Oxyurichthys petersii
- Conservation status: Least Concern (IUCN 3.1)

Scientific classification
- Kingdom: Animalia
- Phylum: Chordata
- Class: Actinopterygii
- Order: Gobiiformes
- Family: Oxudercidae
- Genus: Oxyurichthys
- Species: O. petersii
- Binomial name: Oxyurichthys petersii (Klunzinger, 1871)
- Synonyms: Apocryptes petersii Klunzinger, 1871; Oxyurichthys petersi (Klunzinger, 1871);

= Oxyurichthys petersii =

- Authority: (Klunzinger, 1871)
- Conservation status: LC
- Synonyms: Apocryptes petersii Klunzinger, 1871, Oxyurichthys petersi (Klunzinger, 1871)

Species of fish

Oxyurichthys petersii, commonly known as Peters' goby, is a species of ray-finned fish, a goby, from the family Oxudercidae. It is native to the Red Sea, and has now colonised the eastern Mediterranean Sea by Lessepsian migration through the Suez Canal.

==Taxonomy==
Oxyurichthys petersii was first formally described in 1871 as Apocryptes petersii by the German zoologist Carl Benjamin Klunzinger with the type locality given as Al-Qusair in the Red Sea Governorate of Egypt. The specific name honours the German naturalist and explorer Wilhelm Peters (1815-1883) who was a curator at the Berlin Zoological Museum and who allowed the author of this species liberal access to the museum's collection.

==Description==
Oxyurichthys petersii is grey-blue in colour marked with blue spots and streaks on the head and the body. It does not have the vertical bars seen in Oxyurichthys papuensis, with which it has been confused. The caudal fin is reddish with a dark edge and there is a dark spot on the caudal peduncle. The pelvic fins are bluish marked with yellow spots and lines and the pectoral fins are yellowish in colour with white spots while the dorsal and anal fins are either transparent or have a reddish hue and have blue lines. Caudal fin reddish with dark margin. The ventral surface is whitish.
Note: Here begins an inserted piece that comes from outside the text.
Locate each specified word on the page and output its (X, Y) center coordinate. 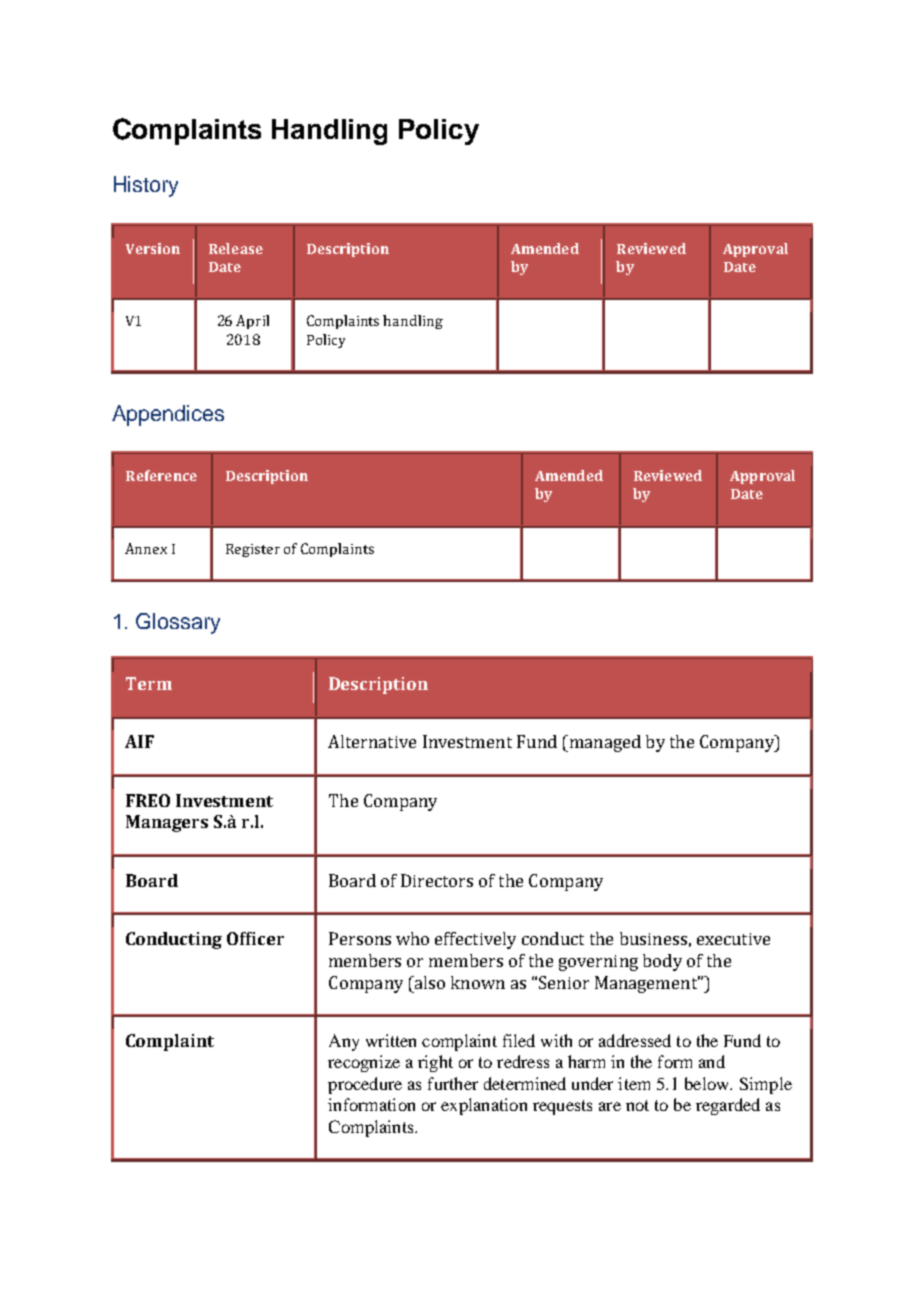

The first dorsal fin is low with the tips of the spines extending beyond the membrane and these may be longer in males than in females.

==Distribution==
Oxyurichthys petersii was endemic to the Red Sea, and was first recorded in the Mediterranean Sea in 1982 off Ashdod (Israel). It is now caught in large quantities in trawl fisheries in the eastern Basin.

==Habitat and biology==
Oxyurichthys petersii lives on soft bottoms and is a carnivorous species which has been found to have sand and mud in their intestinal tract which suggest they feed on the bottom. Animals found in samples include foraminiferans, harpactoid copepods, tanaidaceans, amphipods, isopods, ostracods, molluscs and echinoderms. The gonads of fish sampled in August and November off Israel were well developed.